In Term Sheet this morning, my old colleague Dan Primack reports that Peter Fenton of Benchmark may have pulled a fast one on Institutional Venture Partners when it came time to join forces for Twitter’s Series C round in 2009. According to Primack’s sources, Twitter originally agreed to a Series C term sheet from Institutional Venture Partners, which is what Todd Chaffee told StrictlyVC last month. Said Chaffee, “Eventually, that news [that Twitter had accepted our term sheet] broke, and it brought everyone out of the weeds to outbid us. We asked [Williams and Stone], ‘Who do you like best of these groups?’ and they said Benchmark [Capital], so we dialed Benchmark into the deal.”
Primack reports this morning that Fenton “somehow convinced Williams to tear that [term sheet] up to let Benchmark lead the round, with IVP participating as a co-investor.” (Though the deal will prove hugely lucrative for both firms, Benchmark clearly ended up with a bigger stake; it’s on Twitter’s S-1 while IVP isn’t.)

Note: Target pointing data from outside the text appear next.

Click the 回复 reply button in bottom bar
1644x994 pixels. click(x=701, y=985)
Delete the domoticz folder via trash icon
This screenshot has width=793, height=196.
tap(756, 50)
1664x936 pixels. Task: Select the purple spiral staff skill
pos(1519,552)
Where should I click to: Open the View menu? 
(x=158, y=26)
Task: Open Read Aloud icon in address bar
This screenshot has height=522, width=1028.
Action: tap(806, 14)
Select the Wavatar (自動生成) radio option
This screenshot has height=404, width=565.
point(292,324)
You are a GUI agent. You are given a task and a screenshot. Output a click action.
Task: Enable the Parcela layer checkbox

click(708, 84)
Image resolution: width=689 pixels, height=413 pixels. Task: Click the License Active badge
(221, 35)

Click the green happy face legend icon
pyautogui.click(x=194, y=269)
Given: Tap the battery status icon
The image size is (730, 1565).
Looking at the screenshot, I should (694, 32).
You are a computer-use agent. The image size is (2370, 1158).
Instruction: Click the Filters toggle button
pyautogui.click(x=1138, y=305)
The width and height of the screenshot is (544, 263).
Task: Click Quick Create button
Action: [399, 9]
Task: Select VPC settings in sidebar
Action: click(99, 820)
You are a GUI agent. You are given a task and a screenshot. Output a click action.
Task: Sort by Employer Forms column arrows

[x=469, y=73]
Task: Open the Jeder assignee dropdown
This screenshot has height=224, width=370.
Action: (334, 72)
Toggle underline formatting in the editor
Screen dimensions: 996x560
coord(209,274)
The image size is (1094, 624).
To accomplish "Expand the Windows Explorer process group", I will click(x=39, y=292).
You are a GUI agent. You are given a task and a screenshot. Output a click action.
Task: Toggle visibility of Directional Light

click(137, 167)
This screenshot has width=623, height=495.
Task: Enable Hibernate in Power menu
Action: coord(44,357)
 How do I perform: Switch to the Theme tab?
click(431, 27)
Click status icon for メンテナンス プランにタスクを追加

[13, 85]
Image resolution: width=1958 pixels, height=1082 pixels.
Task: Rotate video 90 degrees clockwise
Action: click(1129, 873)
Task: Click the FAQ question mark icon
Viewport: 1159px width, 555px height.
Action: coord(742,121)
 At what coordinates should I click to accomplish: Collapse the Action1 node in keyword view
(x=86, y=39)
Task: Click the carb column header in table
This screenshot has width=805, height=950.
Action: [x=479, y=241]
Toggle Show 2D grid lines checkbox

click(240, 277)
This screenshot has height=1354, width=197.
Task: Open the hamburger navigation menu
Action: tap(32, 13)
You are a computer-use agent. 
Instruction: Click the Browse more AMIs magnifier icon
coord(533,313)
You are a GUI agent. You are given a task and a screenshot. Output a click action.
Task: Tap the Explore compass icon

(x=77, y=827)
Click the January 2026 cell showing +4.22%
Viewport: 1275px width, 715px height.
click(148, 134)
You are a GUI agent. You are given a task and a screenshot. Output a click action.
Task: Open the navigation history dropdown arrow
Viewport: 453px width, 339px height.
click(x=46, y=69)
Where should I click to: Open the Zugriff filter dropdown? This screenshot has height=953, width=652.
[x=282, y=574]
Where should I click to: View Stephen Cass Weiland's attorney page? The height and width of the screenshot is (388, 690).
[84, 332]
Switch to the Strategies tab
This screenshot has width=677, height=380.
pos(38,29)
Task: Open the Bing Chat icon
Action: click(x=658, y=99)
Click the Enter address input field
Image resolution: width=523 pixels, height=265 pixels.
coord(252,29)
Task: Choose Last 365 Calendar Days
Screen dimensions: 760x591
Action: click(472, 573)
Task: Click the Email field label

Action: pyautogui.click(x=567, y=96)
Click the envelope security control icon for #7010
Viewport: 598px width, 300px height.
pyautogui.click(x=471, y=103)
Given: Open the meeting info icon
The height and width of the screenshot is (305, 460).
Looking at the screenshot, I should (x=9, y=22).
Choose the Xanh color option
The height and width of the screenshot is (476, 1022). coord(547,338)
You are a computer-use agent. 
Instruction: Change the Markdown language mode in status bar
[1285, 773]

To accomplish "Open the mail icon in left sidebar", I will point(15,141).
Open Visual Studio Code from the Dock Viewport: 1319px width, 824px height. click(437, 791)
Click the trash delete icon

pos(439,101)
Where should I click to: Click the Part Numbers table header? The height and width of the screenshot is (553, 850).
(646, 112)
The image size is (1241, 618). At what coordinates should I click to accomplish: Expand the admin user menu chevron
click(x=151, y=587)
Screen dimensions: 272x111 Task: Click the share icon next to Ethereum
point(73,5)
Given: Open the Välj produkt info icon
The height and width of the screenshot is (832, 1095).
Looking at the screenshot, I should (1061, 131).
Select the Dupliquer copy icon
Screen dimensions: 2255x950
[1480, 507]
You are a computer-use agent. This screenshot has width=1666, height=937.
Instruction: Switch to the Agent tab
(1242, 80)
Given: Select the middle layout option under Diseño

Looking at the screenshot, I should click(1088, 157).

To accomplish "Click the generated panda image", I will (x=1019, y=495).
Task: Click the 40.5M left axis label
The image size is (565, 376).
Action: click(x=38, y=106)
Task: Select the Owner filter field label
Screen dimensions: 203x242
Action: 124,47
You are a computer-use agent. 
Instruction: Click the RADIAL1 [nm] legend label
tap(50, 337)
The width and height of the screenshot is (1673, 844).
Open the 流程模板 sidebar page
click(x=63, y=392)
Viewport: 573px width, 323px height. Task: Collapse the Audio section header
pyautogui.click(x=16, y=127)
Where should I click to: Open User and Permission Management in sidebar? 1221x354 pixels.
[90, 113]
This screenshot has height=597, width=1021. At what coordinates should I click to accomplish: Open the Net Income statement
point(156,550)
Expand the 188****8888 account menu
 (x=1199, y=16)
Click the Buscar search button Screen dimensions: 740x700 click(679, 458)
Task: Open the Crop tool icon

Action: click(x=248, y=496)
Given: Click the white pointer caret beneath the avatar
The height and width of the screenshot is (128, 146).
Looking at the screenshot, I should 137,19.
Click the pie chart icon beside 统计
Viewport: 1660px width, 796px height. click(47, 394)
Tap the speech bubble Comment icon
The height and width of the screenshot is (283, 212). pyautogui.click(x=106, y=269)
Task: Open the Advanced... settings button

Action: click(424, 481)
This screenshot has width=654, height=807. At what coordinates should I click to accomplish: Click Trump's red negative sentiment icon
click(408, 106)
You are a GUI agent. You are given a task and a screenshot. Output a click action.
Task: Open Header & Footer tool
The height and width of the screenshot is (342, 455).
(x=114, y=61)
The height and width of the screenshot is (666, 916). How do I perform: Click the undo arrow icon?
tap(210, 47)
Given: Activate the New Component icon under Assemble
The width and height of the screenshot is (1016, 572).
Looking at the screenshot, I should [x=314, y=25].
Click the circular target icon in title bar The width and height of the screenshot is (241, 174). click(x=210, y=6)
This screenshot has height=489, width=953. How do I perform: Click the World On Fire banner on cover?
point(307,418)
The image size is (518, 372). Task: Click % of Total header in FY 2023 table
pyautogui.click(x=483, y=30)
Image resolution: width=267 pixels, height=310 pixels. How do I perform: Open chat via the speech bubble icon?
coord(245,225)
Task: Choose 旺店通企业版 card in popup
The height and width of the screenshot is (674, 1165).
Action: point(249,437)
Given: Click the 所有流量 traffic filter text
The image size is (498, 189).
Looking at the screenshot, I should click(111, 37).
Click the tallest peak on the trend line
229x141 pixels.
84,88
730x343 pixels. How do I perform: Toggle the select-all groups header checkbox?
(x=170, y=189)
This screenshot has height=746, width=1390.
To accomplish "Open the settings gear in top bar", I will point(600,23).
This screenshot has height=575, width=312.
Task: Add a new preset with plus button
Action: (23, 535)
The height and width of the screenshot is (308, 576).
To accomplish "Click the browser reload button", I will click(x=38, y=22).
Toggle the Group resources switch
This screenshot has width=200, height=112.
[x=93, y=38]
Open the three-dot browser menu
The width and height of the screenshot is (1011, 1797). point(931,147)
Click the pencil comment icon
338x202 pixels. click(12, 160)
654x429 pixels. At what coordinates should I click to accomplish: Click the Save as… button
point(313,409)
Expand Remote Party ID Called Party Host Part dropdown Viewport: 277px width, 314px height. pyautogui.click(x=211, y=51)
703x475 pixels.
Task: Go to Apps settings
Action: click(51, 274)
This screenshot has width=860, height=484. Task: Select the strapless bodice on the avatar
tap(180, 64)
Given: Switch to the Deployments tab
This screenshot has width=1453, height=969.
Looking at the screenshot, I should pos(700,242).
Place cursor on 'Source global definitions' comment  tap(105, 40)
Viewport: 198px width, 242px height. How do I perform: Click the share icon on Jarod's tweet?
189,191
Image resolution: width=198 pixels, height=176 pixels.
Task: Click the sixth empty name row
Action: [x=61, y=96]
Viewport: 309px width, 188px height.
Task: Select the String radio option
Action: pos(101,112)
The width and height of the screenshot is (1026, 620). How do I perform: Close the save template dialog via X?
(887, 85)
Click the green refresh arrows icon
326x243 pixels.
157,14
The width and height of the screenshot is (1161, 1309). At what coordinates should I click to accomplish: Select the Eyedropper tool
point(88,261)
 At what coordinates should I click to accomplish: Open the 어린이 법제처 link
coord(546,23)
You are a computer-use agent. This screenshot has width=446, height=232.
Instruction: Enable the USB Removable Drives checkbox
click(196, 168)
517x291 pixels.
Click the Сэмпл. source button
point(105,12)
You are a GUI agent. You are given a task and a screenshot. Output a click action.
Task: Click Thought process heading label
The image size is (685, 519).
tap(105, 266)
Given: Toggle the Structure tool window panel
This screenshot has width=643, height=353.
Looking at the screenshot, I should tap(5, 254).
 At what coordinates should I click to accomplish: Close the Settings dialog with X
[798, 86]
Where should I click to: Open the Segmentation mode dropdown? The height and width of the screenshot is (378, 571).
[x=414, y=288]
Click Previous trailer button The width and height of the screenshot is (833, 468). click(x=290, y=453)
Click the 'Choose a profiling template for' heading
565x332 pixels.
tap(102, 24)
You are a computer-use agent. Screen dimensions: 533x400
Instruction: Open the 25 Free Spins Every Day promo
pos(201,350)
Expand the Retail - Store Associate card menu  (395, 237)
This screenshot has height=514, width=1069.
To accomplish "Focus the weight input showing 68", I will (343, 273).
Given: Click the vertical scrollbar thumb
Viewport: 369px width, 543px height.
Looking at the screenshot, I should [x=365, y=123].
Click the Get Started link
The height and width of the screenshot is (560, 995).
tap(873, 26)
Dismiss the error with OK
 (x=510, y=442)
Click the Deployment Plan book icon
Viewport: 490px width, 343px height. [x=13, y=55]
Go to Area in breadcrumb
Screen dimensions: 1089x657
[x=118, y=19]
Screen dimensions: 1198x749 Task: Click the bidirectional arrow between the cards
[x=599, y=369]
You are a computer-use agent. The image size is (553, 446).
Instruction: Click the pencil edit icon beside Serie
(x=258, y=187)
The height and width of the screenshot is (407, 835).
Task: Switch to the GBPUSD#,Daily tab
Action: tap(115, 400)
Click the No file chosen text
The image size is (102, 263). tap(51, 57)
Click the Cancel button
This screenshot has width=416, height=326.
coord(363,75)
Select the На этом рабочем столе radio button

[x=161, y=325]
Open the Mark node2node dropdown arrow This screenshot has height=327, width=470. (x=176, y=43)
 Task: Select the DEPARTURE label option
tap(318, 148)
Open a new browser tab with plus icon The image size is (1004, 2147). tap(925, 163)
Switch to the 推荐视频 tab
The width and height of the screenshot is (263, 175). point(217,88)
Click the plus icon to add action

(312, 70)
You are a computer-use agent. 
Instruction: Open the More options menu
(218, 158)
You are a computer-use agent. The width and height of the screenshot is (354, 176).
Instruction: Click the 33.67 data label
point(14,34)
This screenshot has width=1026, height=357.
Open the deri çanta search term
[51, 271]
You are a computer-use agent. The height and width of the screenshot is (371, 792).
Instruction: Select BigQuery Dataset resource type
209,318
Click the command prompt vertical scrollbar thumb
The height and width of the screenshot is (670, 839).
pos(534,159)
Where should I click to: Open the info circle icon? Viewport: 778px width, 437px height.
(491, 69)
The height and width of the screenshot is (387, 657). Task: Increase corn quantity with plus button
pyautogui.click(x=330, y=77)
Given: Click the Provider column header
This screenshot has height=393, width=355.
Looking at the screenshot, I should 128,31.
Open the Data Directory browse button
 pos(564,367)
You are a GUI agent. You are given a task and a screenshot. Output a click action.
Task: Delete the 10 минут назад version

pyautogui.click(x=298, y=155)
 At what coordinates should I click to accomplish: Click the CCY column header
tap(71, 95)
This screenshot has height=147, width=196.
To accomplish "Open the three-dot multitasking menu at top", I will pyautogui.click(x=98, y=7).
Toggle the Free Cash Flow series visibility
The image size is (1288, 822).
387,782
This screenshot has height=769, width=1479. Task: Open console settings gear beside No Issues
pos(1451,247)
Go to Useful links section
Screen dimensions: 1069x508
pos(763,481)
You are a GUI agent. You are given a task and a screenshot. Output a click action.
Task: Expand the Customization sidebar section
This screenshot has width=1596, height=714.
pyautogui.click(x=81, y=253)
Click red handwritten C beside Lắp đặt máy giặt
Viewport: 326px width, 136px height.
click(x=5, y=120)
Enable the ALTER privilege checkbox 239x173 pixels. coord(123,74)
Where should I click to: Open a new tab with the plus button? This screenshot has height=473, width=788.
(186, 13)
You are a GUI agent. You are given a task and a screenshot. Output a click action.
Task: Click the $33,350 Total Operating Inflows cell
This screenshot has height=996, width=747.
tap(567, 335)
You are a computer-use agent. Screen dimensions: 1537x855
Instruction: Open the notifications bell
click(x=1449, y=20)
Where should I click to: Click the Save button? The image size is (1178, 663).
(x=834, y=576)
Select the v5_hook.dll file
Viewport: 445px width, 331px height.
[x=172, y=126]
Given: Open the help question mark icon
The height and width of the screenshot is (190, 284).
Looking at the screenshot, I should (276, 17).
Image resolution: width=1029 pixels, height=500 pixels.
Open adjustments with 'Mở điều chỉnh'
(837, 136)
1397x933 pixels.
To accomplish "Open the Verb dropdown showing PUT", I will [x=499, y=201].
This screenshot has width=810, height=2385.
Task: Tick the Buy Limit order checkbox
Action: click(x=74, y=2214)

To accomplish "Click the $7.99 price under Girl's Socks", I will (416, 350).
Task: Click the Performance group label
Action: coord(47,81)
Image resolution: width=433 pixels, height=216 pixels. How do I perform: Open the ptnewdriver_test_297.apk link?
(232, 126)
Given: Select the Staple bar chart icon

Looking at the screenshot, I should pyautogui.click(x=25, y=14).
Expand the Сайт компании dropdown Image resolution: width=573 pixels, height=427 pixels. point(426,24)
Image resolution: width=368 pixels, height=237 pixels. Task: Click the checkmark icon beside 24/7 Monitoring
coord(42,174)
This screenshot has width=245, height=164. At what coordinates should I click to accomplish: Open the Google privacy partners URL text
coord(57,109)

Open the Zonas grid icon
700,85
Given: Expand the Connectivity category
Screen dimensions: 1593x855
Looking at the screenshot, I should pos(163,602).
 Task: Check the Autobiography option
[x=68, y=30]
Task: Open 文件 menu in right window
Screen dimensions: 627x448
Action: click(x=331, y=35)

Today, ad tech giant AppNexus is hosting its third annual New York Summit featuring industry leaders from the digital ecosystem today. If you can’t attend but want to tune in for part of the conference, you can follow along remotely by signing up here.
It’s the second and last day of the GigaOm Roadmap conference in San Francisco. Instagram founder Kevin Systrom and Franz von Holzhausen, chief designer at Tesla Motors, are among other featured speakers.
Today, Fast Company’s Innovation Uncensored conference takes place in downtown San Francisco. Among those speakers expected to appear: Pinterest CEO Ben Silbermann; Yelp CEO Jeremy Stoppleman; PayPal cofounder Max Levchin; and designer Hartmut Esslinger. You can check out the agenda here.
The Bill & Melinda Gates Foundation is looking for a program investment officer to help manage a $1.5 billion pool of money designed to advance the foundation’s charitable goals. The job’s requirements include investment and finance experience at a “top-tier” venture capital, private equity, or investment banking firm, as well as PhD-level scientific expertise in a field relevant to global health.
How being a tax dummy cost the New York Times a whopping $60 million.
Tesla’s Model S is now the most-registered car in eight of the 25 wealthiest U.S. zip codes.
The brother of journalist Michael Hastings sheds more light on Hastings’ life and death.
Glowdoggie LED dog collars, so you can spot Spot long after the sun sets.
Yin-Yang bathtubs for couples who don’t quite understand the concept of taking a bath together.
Star Trek hoodies. Oh, just do it. Embrace your inner nerd.
Correction: Yesterday, StrictlyVC flagged an SEC filing that appeared to show that Apple Tree Partners, a 14-year-old, Princeton, N.J.-based venture capital firm that invests in pharmaceuticals, biotech, and healthcare services, has raised $13.5 million for an annex fund to its second fund. We also noted that the firm’s second fund, which the firm began raising in 2008, had targeted roughly $30 million, according to a separate SEC filing. A representative for the firm has since told us that over the years, Apple Tree has raised a total of $112 million for its second fund and its annex fund.